— start of Working data —

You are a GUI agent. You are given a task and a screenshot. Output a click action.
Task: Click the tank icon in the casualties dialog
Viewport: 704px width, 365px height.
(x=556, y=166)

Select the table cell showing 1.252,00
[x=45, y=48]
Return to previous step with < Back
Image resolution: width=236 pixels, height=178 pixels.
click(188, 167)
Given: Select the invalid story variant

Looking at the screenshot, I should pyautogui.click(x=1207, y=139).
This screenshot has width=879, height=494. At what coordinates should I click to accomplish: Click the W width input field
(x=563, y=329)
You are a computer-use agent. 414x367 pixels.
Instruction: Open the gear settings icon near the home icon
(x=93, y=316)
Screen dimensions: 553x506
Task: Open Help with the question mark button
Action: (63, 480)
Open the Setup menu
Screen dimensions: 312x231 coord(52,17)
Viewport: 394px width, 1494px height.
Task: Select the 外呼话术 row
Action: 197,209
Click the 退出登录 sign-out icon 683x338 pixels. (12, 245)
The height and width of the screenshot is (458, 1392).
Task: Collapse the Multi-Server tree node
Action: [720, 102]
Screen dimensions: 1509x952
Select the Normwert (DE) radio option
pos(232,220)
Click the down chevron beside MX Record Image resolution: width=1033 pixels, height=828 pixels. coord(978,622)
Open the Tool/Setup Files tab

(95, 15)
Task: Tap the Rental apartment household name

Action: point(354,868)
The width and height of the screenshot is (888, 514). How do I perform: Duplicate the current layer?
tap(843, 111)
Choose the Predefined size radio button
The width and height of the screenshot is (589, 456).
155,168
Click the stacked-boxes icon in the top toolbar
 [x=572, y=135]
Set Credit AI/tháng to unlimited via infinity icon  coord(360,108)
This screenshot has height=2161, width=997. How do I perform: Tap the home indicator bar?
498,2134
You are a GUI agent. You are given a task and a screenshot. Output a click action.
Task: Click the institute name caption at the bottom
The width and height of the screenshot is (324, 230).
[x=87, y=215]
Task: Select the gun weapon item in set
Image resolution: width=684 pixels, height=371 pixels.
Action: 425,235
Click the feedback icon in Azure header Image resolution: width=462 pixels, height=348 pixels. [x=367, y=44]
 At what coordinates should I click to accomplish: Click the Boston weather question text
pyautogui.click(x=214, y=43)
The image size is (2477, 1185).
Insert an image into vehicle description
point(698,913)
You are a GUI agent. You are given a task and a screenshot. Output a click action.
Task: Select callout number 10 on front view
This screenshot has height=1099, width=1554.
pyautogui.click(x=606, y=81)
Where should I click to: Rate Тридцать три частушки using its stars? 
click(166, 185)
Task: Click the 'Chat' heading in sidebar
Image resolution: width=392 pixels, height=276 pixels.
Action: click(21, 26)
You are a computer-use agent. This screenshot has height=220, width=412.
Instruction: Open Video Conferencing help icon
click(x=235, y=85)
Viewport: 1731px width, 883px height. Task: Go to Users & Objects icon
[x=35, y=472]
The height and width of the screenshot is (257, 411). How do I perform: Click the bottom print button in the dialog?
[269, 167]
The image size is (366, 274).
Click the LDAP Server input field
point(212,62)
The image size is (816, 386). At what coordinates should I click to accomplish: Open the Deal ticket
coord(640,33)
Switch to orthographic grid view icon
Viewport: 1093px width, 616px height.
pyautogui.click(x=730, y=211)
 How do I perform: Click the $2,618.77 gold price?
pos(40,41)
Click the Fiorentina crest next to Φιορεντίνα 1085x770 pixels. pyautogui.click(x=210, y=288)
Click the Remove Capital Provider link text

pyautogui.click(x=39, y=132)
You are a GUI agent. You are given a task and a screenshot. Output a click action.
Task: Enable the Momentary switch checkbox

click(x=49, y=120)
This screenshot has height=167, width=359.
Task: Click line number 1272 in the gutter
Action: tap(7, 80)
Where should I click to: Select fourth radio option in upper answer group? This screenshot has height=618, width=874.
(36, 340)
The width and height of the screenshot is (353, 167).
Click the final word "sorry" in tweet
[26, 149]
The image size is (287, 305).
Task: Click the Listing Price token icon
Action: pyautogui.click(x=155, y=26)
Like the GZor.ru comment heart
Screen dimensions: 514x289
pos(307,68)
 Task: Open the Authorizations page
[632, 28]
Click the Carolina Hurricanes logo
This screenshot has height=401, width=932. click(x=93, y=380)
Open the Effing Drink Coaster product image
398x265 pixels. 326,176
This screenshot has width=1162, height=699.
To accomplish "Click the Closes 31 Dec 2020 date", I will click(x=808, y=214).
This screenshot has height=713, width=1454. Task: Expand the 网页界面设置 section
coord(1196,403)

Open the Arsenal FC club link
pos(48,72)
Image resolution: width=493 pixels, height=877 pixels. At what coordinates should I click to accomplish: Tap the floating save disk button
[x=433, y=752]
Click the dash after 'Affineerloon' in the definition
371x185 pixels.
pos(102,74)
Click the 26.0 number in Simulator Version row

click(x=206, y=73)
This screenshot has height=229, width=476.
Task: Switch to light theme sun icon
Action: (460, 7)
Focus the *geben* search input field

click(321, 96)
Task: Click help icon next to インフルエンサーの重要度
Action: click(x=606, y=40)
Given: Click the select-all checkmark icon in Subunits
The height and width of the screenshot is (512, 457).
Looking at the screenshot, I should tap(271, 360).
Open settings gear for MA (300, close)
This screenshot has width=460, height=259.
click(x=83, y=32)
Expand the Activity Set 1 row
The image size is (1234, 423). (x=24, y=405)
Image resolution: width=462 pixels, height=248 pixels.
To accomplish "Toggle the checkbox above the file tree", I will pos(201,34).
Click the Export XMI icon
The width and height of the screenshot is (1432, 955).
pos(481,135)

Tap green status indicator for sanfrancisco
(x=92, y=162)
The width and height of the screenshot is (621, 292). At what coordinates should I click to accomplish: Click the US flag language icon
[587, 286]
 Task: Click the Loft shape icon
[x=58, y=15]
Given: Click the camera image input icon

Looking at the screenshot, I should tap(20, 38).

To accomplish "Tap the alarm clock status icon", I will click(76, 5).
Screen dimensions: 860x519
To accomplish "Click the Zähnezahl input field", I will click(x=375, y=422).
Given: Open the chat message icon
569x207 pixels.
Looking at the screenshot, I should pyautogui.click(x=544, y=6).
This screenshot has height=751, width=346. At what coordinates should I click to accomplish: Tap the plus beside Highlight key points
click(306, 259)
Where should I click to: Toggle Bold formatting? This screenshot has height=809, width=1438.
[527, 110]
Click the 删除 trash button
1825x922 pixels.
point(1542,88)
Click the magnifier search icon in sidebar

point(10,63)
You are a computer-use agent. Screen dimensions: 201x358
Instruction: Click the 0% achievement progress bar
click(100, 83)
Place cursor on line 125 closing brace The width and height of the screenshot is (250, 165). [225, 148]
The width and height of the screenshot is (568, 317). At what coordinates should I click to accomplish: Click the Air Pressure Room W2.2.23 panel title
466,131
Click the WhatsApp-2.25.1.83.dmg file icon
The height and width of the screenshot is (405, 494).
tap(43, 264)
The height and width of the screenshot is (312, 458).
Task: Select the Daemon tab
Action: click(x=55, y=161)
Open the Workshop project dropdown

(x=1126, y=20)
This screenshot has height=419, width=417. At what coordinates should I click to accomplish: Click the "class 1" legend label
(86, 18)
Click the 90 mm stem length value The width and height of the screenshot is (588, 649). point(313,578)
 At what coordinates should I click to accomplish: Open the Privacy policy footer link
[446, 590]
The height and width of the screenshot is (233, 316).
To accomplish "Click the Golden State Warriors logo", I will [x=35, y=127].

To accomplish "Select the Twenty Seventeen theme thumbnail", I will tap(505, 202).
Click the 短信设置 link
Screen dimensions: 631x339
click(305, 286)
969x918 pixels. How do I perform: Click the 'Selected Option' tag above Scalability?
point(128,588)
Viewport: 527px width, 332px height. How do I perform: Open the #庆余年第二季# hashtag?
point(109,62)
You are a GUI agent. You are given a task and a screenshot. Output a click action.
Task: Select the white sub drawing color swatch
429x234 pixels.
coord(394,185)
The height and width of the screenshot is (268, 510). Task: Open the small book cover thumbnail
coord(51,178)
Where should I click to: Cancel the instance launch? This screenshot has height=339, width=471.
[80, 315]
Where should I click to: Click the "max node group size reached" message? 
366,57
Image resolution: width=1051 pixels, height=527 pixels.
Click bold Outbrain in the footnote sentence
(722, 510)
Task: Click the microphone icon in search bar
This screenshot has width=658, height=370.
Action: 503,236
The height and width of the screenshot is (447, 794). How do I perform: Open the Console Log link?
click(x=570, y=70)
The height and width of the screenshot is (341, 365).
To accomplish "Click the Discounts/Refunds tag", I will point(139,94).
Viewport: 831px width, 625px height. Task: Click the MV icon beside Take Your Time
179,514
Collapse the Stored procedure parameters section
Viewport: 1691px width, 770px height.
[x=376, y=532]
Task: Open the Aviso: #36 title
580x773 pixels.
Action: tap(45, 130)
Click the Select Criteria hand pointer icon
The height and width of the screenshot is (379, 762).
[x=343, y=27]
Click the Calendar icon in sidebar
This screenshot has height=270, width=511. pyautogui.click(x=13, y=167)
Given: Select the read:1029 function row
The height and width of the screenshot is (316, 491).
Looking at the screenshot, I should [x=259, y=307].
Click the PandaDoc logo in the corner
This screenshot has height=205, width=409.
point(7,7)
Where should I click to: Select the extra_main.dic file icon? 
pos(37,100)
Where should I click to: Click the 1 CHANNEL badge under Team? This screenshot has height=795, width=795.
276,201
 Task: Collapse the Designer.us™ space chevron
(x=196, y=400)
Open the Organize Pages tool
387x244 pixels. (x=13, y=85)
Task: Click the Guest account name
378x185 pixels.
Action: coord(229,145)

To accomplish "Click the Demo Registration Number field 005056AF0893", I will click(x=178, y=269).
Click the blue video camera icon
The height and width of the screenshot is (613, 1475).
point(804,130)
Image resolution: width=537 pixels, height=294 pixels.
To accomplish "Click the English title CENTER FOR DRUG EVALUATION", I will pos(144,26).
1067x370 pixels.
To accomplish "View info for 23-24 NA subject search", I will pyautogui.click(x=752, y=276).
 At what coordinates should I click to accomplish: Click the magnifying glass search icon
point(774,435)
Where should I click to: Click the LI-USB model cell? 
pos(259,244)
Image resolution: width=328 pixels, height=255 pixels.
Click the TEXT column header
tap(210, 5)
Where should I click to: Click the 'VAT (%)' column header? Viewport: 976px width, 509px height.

— end of Working data —

Render the lines from the one containing "Set Credit AI/tháng" through the one containing "Action: tap(7, 80)" as a Markdown table with columns "Row" and "Line". Number each row and skip blank lines.

| Row | Line |
|---|---|
| 1 | Set Credit AI/tháng to unlimited via infinity icon  coord(360,108) |
| 2 | This screenshot has height=2161, width=997. How do I perform: Tap the home indicator bar? |
| 3 | 498,2134 |
| 4 | You are a GUI agent. You are given a task and a screenshot. Output a click action. |
| 5 | Task: Click the institute name caption at the bottom |
| 6 | The width and height of the screenshot is (324, 230). |
| 7 | [x=87, y=215] |
| 8 | Task: Select the gun weapon item in set |
| 9 | Image resolution: width=684 pixels, height=371 pixels. |
| 10 | Action: 425,235 |
| 11 | Click the feedback icon in Azure header Image resolution: width=462 pixels, height=348 pixels. [x=367, y=44] |
| 12 |  At what coordinates should I click to accomplish: Click the Boston weather question text |
| 13 | pyautogui.click(x=214, y=43) |
| 14 | The image size is (2477, 1185). |
| 15 | Insert an image into vehicle description |
| 16 | point(698,913) |
| 17 | You are a GUI agent. You are given a task and a screenshot. Output a click action. |
| 18 | Task: Select callout number 10 on front view |
| 19 | This screenshot has height=1099, width=1554. |
| 20 | pyautogui.click(x=606, y=81) |
| 21 | Where should I click to: Rate Тридцать три частушки using its stars?  |
| 22 | click(166, 185) |
| 23 | Task: Click the 'Chat' heading in sidebar |
| 24 | Image resolution: width=392 pixels, height=276 pixels. |
| 25 | Action: click(21, 26) |
| 26 | You are a computer-use agent. This screenshot has height=220, width=412. |
| 27 | Instruction: Open Video Conferencing help icon |
| 28 | click(x=235, y=85) |
| 29 | Viewport: 1731px width, 883px height. Task: Go to Users & Objects icon |
| 30 | [x=35, y=472] |
| 31 | The height and width of the screenshot is (257, 411). How do I perform: Click the bottom print button in the dialog? |
| 32 | [269, 167] |
| 33 | The image size is (366, 274). |
| 34 | Click the LDAP Server input field |
| 35 | point(212,62) |
| 36 | The image size is (816, 386). At what coordinates should I click to accomplish: Open the Deal ticket |
| 37 | coord(640,33) |
| 38 | Switch to orthographic grid view icon |
| 39 | Viewport: 1093px width, 616px height. |
| 40 | pyautogui.click(x=730, y=211) |
| 41 |  How do I perform: Click the $2,618.77 gold price? |
| 42 | pos(40,41) |
| 43 | Click the Fiorentina crest next to Φιορεντίνα 1085x770 pixels. pyautogui.click(x=210, y=288) |
| 44 | Click the Remove Capital Provider link text |
| 45 | pyautogui.click(x=39, y=132) |
| 46 | You are a GUI agent. You are given a task and a screenshot. Output a click action. |
| 47 | Task: Enable the Momentary switch checkbox |
| 48 | click(x=49, y=120) |
| 49 | This screenshot has height=167, width=359. |
| 50 | Task: Click line number 1272 in the gutter |
| 51 | Action: tap(7, 80) |